Problem. Return all of the material, keeping each line exactly as it is.
[Start of Attachment]
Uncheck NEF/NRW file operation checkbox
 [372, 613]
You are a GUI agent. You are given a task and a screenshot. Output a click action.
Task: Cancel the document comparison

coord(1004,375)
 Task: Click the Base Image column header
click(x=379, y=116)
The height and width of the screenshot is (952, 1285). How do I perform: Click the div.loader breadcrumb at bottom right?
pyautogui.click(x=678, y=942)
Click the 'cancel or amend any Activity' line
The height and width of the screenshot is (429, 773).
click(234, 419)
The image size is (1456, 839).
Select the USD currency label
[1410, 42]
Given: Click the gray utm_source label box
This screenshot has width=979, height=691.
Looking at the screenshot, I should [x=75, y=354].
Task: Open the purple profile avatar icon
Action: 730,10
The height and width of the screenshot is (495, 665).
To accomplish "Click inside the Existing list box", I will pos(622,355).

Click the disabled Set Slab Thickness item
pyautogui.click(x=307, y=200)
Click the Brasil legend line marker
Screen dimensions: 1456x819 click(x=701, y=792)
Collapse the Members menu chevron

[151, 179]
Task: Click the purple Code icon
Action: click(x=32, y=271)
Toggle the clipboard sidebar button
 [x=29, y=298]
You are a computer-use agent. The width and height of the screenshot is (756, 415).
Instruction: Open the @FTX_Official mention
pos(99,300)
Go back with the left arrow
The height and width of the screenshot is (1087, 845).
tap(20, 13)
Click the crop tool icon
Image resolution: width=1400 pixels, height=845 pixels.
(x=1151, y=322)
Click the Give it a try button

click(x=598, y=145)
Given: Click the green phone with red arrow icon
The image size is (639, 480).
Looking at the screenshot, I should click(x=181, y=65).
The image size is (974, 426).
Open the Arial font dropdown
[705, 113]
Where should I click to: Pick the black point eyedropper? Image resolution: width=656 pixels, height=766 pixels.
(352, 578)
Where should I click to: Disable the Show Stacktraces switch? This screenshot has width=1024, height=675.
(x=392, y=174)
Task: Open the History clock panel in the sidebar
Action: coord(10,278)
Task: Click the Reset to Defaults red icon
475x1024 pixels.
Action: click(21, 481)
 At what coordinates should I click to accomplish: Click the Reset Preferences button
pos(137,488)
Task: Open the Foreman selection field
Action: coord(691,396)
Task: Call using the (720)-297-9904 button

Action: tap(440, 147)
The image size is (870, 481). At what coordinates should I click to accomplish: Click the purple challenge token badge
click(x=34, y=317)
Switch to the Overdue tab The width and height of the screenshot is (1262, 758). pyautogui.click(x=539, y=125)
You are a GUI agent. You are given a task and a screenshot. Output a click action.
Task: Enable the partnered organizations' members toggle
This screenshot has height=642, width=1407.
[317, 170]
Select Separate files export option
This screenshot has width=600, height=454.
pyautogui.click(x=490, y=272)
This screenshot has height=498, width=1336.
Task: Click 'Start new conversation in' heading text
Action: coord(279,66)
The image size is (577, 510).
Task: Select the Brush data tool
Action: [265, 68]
[End of Attachment]
Expected answer.
Uncheck NEF/NRW file operation checkbox
 [372, 613]
You are a GUI agent. You are given a task and a screenshot. Output a click action.
Task: Cancel the document comparison

coord(1004,375)
 Task: Click the Base Image column header
click(x=379, y=116)
The height and width of the screenshot is (952, 1285). How do I perform: Click the div.loader breadcrumb at bottom right?
pyautogui.click(x=678, y=942)
Click the 'cancel or amend any Activity' line
The height and width of the screenshot is (429, 773).
click(234, 419)
The image size is (1456, 839).
Select the USD currency label
[1410, 42]
Given: Click the gray utm_source label box
This screenshot has width=979, height=691.
Looking at the screenshot, I should [x=75, y=354].
Task: Open the purple profile avatar icon
Action: 730,10
The height and width of the screenshot is (495, 665).
To accomplish "Click inside the Existing list box", I will pos(622,355).

Click the disabled Set Slab Thickness item
pyautogui.click(x=307, y=200)
Click the Brasil legend line marker
Screen dimensions: 1456x819 click(x=701, y=792)
Collapse the Members menu chevron

[151, 179]
Task: Click the purple Code icon
Action: click(x=32, y=271)
Toggle the clipboard sidebar button
 [x=29, y=298]
You are a computer-use agent. The width and height of the screenshot is (756, 415).
Instruction: Open the @FTX_Official mention
pos(99,300)
Go back with the left arrow
The height and width of the screenshot is (1087, 845).
tap(20, 13)
Click the crop tool icon
Image resolution: width=1400 pixels, height=845 pixels.
(x=1151, y=322)
Click the Give it a try button

click(x=598, y=145)
Given: Click the green phone with red arrow icon
The image size is (639, 480).
Looking at the screenshot, I should click(x=181, y=65).
The image size is (974, 426).
Open the Arial font dropdown
[705, 113]
Where should I click to: Pick the black point eyedropper? Image resolution: width=656 pixels, height=766 pixels.
(352, 578)
Where should I click to: Disable the Show Stacktraces switch? This screenshot has width=1024, height=675.
(x=392, y=174)
Task: Open the History clock panel in the sidebar
Action: coord(10,278)
Task: Click the Reset to Defaults red icon
475x1024 pixels.
Action: click(21, 481)
 At what coordinates should I click to accomplish: Click the Reset Preferences button
pos(137,488)
Task: Open the Foreman selection field
Action: coord(691,396)
Task: Call using the (720)-297-9904 button

Action: tap(440, 147)
The image size is (870, 481). At what coordinates should I click to accomplish: Click the purple challenge token badge
click(x=34, y=317)
Switch to the Overdue tab The width and height of the screenshot is (1262, 758). pyautogui.click(x=539, y=125)
You are a GUI agent. You are given a task and a screenshot. Output a click action.
Task: Enable the partnered organizations' members toggle
This screenshot has height=642, width=1407.
[317, 170]
Select Separate files export option
This screenshot has width=600, height=454.
pyautogui.click(x=490, y=272)
This screenshot has height=498, width=1336.
Task: Click 'Start new conversation in' heading text
Action: coord(279,66)
The image size is (577, 510).
Task: Select the Brush data tool
Action: [265, 68]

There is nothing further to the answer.